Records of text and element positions
- - - -

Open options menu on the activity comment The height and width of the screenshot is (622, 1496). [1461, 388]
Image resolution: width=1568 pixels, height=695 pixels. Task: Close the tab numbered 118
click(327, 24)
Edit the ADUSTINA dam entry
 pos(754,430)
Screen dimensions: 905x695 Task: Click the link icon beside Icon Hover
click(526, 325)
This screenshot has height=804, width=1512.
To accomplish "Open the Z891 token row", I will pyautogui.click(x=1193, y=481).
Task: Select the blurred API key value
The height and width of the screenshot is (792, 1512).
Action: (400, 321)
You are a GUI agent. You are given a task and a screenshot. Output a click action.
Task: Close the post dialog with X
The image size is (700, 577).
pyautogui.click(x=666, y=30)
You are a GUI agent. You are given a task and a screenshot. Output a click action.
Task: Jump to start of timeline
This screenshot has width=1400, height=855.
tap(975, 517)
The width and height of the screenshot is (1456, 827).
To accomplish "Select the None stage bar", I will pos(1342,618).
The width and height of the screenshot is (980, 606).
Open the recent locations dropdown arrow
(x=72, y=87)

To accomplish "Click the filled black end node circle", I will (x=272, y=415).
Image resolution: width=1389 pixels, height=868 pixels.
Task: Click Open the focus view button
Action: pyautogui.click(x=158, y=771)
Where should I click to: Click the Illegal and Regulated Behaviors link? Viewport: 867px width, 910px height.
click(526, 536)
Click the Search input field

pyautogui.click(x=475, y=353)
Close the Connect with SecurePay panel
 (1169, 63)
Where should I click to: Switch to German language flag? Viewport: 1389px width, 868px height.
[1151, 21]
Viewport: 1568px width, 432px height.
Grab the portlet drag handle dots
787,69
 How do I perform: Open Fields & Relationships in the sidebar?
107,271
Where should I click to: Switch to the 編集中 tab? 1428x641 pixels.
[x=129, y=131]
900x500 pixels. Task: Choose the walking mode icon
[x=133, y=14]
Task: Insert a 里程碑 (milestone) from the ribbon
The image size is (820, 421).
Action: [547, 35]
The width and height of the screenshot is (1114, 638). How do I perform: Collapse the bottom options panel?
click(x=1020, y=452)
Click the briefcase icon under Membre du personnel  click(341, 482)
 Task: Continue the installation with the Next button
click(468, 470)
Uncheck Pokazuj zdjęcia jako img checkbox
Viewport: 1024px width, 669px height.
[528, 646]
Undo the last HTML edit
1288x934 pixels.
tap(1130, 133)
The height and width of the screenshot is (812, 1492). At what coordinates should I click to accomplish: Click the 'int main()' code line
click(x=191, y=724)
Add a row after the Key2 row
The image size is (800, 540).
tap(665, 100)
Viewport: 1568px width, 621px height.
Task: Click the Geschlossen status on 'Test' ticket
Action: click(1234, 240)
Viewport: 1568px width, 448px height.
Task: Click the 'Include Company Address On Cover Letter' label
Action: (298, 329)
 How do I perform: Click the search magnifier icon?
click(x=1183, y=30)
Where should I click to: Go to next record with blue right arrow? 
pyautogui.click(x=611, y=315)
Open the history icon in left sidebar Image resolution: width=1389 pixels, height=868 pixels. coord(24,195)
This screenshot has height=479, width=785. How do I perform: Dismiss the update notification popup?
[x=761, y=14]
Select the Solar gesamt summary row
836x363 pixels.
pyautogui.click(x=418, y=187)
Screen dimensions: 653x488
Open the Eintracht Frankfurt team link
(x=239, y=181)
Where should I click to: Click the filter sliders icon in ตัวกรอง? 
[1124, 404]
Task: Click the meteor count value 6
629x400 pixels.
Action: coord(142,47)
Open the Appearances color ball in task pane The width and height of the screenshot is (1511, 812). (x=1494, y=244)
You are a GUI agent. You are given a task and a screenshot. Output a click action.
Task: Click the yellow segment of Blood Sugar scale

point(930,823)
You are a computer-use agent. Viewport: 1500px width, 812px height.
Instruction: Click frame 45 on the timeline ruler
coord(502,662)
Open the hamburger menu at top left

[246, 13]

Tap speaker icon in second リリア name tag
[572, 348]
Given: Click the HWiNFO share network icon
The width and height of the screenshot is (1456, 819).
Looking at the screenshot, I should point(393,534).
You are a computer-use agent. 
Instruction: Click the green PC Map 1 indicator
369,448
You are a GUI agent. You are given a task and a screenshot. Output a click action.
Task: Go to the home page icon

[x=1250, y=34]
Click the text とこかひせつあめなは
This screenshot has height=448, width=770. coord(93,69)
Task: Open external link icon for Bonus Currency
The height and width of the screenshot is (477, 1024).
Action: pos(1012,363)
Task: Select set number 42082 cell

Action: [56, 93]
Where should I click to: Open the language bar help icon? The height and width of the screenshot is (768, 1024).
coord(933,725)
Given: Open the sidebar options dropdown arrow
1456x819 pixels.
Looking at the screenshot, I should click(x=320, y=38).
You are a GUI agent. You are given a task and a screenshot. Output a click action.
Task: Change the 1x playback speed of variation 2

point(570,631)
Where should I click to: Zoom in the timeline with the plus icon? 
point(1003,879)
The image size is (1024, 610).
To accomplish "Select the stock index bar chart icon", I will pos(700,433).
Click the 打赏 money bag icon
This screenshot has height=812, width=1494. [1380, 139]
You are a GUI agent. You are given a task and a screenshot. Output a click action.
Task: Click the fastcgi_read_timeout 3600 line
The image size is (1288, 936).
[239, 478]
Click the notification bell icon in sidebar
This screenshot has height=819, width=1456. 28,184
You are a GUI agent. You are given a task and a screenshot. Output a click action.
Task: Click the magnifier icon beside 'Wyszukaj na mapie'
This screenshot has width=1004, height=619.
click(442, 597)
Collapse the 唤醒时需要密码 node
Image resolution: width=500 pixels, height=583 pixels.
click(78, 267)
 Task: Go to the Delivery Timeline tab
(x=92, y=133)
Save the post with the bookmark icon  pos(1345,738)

- - - -

Your instructions
Print the lines above exactly as they appear, all of them.

Exercise response
Open options menu on the activity comment The height and width of the screenshot is (622, 1496). [1461, 388]
Image resolution: width=1568 pixels, height=695 pixels. Task: Close the tab numbered 118
click(327, 24)
Edit the ADUSTINA dam entry
 pos(754,430)
Screen dimensions: 905x695 Task: Click the link icon beside Icon Hover
click(526, 325)
This screenshot has height=804, width=1512.
To accomplish "Open the Z891 token row", I will pyautogui.click(x=1193, y=481).
Task: Select the blurred API key value
The height and width of the screenshot is (792, 1512).
Action: (400, 321)
You are a GUI agent. You are given a task and a screenshot. Output a click action.
Task: Close the post dialog with X
The image size is (700, 577).
pyautogui.click(x=666, y=30)
You are a GUI agent. You are given a task and a screenshot. Output a click action.
Task: Jump to start of timeline
This screenshot has width=1400, height=855.
tap(975, 517)
The width and height of the screenshot is (1456, 827).
To accomplish "Select the None stage bar", I will pos(1342,618).
The width and height of the screenshot is (980, 606).
Open the recent locations dropdown arrow
(x=72, y=87)

To accomplish "Click the filled black end node circle", I will (x=272, y=415).
Image resolution: width=1389 pixels, height=868 pixels.
Task: Click Open the focus view button
Action: pyautogui.click(x=158, y=771)
Where should I click to: Click the Illegal and Regulated Behaviors link? Viewport: 867px width, 910px height.
click(526, 536)
Click the Search input field

pyautogui.click(x=475, y=353)
Close the Connect with SecurePay panel
 (1169, 63)
Where should I click to: Switch to German language flag? Viewport: 1389px width, 868px height.
[1151, 21]
Viewport: 1568px width, 432px height.
Grab the portlet drag handle dots
787,69
 How do I perform: Open Fields & Relationships in the sidebar?
107,271
Where should I click to: Switch to the 編集中 tab? 1428x641 pixels.
[x=129, y=131]
900x500 pixels. Task: Choose the walking mode icon
[x=133, y=14]
Task: Insert a 里程碑 (milestone) from the ribbon
The image size is (820, 421).
Action: [547, 35]
The width and height of the screenshot is (1114, 638). How do I perform: Collapse the bottom options panel?
click(x=1020, y=452)
Click the briefcase icon under Membre du personnel  click(341, 482)
 Task: Continue the installation with the Next button
click(468, 470)
Uncheck Pokazuj zdjęcia jako img checkbox
Viewport: 1024px width, 669px height.
[528, 646]
Undo the last HTML edit
1288x934 pixels.
tap(1130, 133)
The height and width of the screenshot is (812, 1492). At what coordinates should I click to accomplish: Click the 'int main()' code line
click(x=191, y=724)
Add a row after the Key2 row
The image size is (800, 540).
tap(665, 100)
Viewport: 1568px width, 621px height.
Task: Click the Geschlossen status on 'Test' ticket
Action: click(1234, 240)
Viewport: 1568px width, 448px height.
Task: Click the 'Include Company Address On Cover Letter' label
Action: (298, 329)
 How do I perform: Click the search magnifier icon?
click(x=1183, y=30)
Where should I click to: Go to next record with blue right arrow? 
pyautogui.click(x=611, y=315)
Open the history icon in left sidebar Image resolution: width=1389 pixels, height=868 pixels. coord(24,195)
This screenshot has height=479, width=785. How do I perform: Dismiss the update notification popup?
[x=761, y=14]
Select the Solar gesamt summary row
836x363 pixels.
pyautogui.click(x=418, y=187)
Screen dimensions: 653x488
Open the Eintracht Frankfurt team link
(x=239, y=181)
Where should I click to: Click the filter sliders icon in ตัวกรอง? 
[1124, 404]
Task: Click the meteor count value 6
629x400 pixels.
Action: coord(142,47)
Open the Appearances color ball in task pane The width and height of the screenshot is (1511, 812). (x=1494, y=244)
You are a GUI agent. You are given a task and a screenshot. Output a click action.
Task: Click the yellow segment of Blood Sugar scale

point(930,823)
You are a computer-use agent. Viewport: 1500px width, 812px height.
Instruction: Click frame 45 on the timeline ruler
coord(502,662)
Open the hamburger menu at top left

[246, 13]

Tap speaker icon in second リリア name tag
[572, 348]
Given: Click the HWiNFO share network icon
The width and height of the screenshot is (1456, 819).
Looking at the screenshot, I should point(393,534).
You are a computer-use agent. 
Instruction: Click the green PC Map 1 indicator
369,448
You are a GUI agent. You are given a task and a screenshot. Output a click action.
Task: Go to the home page icon

[x=1250, y=34]
Click the text とこかひせつあめなは
This screenshot has height=448, width=770. coord(93,69)
Task: Open external link icon for Bonus Currency
The height and width of the screenshot is (477, 1024).
Action: pos(1012,363)
Task: Select set number 42082 cell

Action: [56, 93]
Where should I click to: Open the language bar help icon? The height and width of the screenshot is (768, 1024).
coord(933,725)
Given: Open the sidebar options dropdown arrow
1456x819 pixels.
Looking at the screenshot, I should click(x=320, y=38).
You are a GUI agent. You are given a task and a screenshot. Output a click action.
Task: Change the 1x playback speed of variation 2

point(570,631)
Where should I click to: Zoom in the timeline with the plus icon? 
point(1003,879)
The image size is (1024, 610).
To accomplish "Select the stock index bar chart icon", I will pos(700,433).
Click the 打赏 money bag icon
This screenshot has height=812, width=1494. [1380, 139]
You are a GUI agent. You are given a task and a screenshot. Output a click action.
Task: Click the fastcgi_read_timeout 3600 line
The image size is (1288, 936).
[239, 478]
Click the notification bell icon in sidebar
This screenshot has height=819, width=1456. 28,184
You are a GUI agent. You are given a task and a screenshot. Output a click action.
Task: Click the magnifier icon beside 'Wyszukaj na mapie'
This screenshot has width=1004, height=619.
click(442, 597)
Collapse the 唤醒时需要密码 node
Image resolution: width=500 pixels, height=583 pixels.
click(78, 267)
 Task: Go to the Delivery Timeline tab
(x=92, y=133)
Save the post with the bookmark icon  pos(1345,738)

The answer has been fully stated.